Oliver arrives before Boris answers. Sits down near Rhayne, who has been quiet this whole time—her particular brand of quiet, the kind that comes with listening so hard it looks like sleeping.
But she speaks now.
"There’s an energy." Her voice is thin. Careful. Like she’s describing something she can feel pressing against her skin but can’t see. "Coming from that direction. Going up." She looks down at her bare hands, turning them over slowly in the firelight. "I can feel it... like standing next to a generator. Except it doesn’t stop."
She stares at her palms like they belong to someone else.
Boris’s expression shifts. The humor drains. He looks at Rhayne with the sharpened attention of a man who just heard a civilian describe classified information without knowing what it means.
"She’s right," he says. His voice is different. Heavier.
He raises his hand and traces a line from the tower’s silhouette straight up into the sky, his thick finger drawing an invisible column from the horizon to the highest point of the sky.
"That structure is radiating energy directly upward. Continuously. It’s what creates this."
He sweeps his hand across the canopy of stars above us.
"The first people to arrive here—the ones who built Lost Ark from nothing—they said they could still see Thirstfall’s ocean sky. Blue. Open. Now all we get is this." He lets his hand drop. "A black ceiling full of stars that aren’t real."
The shape of something enormous presses against the edge of my understanding. Not fully formed yet. But I can feel its weight.
"The crimson pulse," I say. "During the battle. It came from there."
"You’ve got sharp eyes, kid." Boris nods. "The tower creates the Red Tide.

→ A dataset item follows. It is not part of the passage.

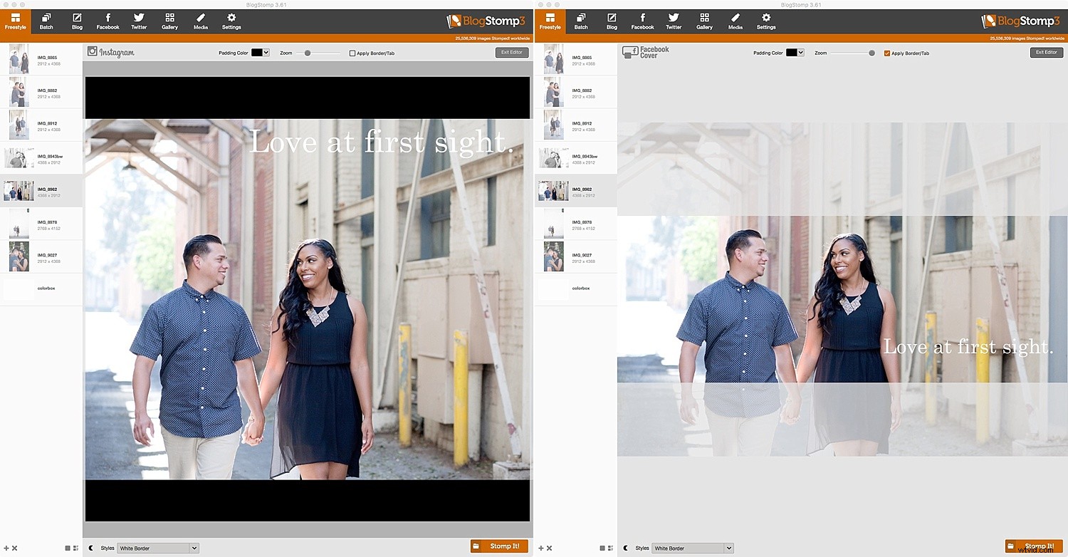The width and height of the screenshot is (1068, 557).
Task: Enable Apply Border/Tab in the Instagram editor
Action: coord(352,52)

Every monster you fought tonight was born from that thing.
Boris lets out a heavy sigh before continuing.
"And it’s responsive... the more people in Lost Ark, the bigger the Tide. Proportional. Like it’s measuring us. Testing without being unfair about it."
Proportional. Responsive. Adaptive.
Then Chaos Theory almost broke that equation the second I walked through those gates.

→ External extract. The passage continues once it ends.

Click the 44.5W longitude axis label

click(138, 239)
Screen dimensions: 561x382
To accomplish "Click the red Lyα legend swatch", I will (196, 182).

"There’s more—" Boris starts.
"Commander!"
A soldier appears from the darkness at a dead sprint, snapping the chest-covering salute before the dust settles. Young. Breathless.
"Report," Boris says.
"Ammunition reserves are critical, sir. Black thorn bolts—completely depleted. The Tide burned through everything."
Boris’s jaw tightens. He looks at the dark horizon where the Red Tide vanished. Where Phase Two is gathering.

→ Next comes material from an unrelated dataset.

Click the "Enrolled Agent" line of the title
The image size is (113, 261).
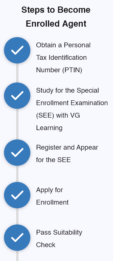click(56, 24)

"We need munitions before Phase Two hits," he says. Not to the soldier. To himself. The specific cadence of a man doing math that doesn’t work out.
Then he looks at me.
Doesn’t say a word. Doesn’t need to. The question is written in every line of his face: Are you in?
I give him a single nod.
Boris turns back to the soldier. "Prepare seven Ferredons. We ride now. Get me Jacob."
The soldier salutes and disappears into the dark.
Boris stands. Dusts his hands. Looks at me with something between a grin and a grimace—the expression of a man about to hand you exactly what you asked for, knowing full well you’re going to regret asking.
"Looks like you’re visiting that tower sooner than you thought, kid."